What is the general order of creating CDM tables?

mccullen_j · August 7, 2023, 8:06pm

I read in the Book of OHDSI that the “ETL Flow” is generally to create the person table first followed by observation_period, dimensional tables (provider, care_site, etc.) then visit and clinical event tables.

However, the person table has a provider_id and location_id field, so wouldn’t you need to create those first? I’m using rabbit in a hat to document the ETL and was starting with person but am unsure what to fill in for provider_id given that it is not sourced for the source database, but is contingent upon the cdm.provider table being created.

Mark · August 7, 2023, 8:23pm

Build person, provider and care site tables, as temp tables first, then combine them into proper tables. The temp tables do not require all the data and are a great way to sort the data without doing very expensive update statements.

Of course, the size of your ETL, and the underlying DB, will dictate how expensive updates to tables are.

mccullen_j · August 8, 2023, 3:00pm

So you would create them as temp tables, update them, and then make them real tables?

Is there a particular reason why you wouldn’t just create the provider/care_site/location first?

Mark · August 8, 2023, 3:16pm

This may be an artifact of the EHR that we have, I need to create all three independent and then find the links between the said three tables. We have many locations across the state of Tennessee and our patients are not assigned to either providers nor to locations. Not all locations, nor all providers, will even be loaded into the OMOP tables. Yes, I could do deletes after, but delete statements are a code smell.

If you have a simpler ETL, perhaps what you are doing will be fine; on the other hand, building everything first into temp tables should work regardless the complexity of the ETL.

EDIT: to add context, we are building against an AOU grant, therefore we cannot do a complete OMOP load as this would be a privacy violation.

*Information shown*:

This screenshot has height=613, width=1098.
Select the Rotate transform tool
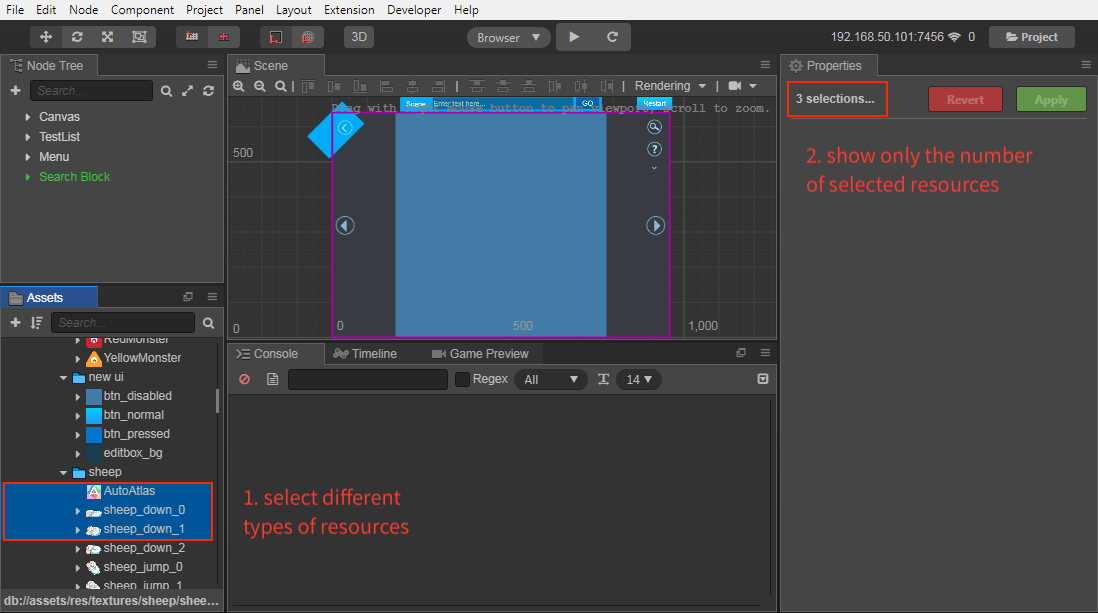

*What is needed*: Repeat the CDM thread word for word from "This may be" to "a privacy violation.". Rely only on the CDM thread, not on the material.

*Reply to the exercise*:
This may be an artifact of the EHR that we have, I need to create all three independent and then find the links between the said three tables. We have many locations across the state of Tennessee and our patients are not assigned to either providers nor to locations. Not all locations, nor all providers, will even be loaded into the OMOP tables. Yes, I could do deletes after, but delete statements are a code smell.

If you have a simpler ETL, perhaps what you are doing will be fine; on the other hand, building everything first into temp tables should work regardless the complexity of the ETL.

EDIT: to add context, we are building against an AOU grant, therefore we cannot do a complete OMOP load as this would be a privacy violation.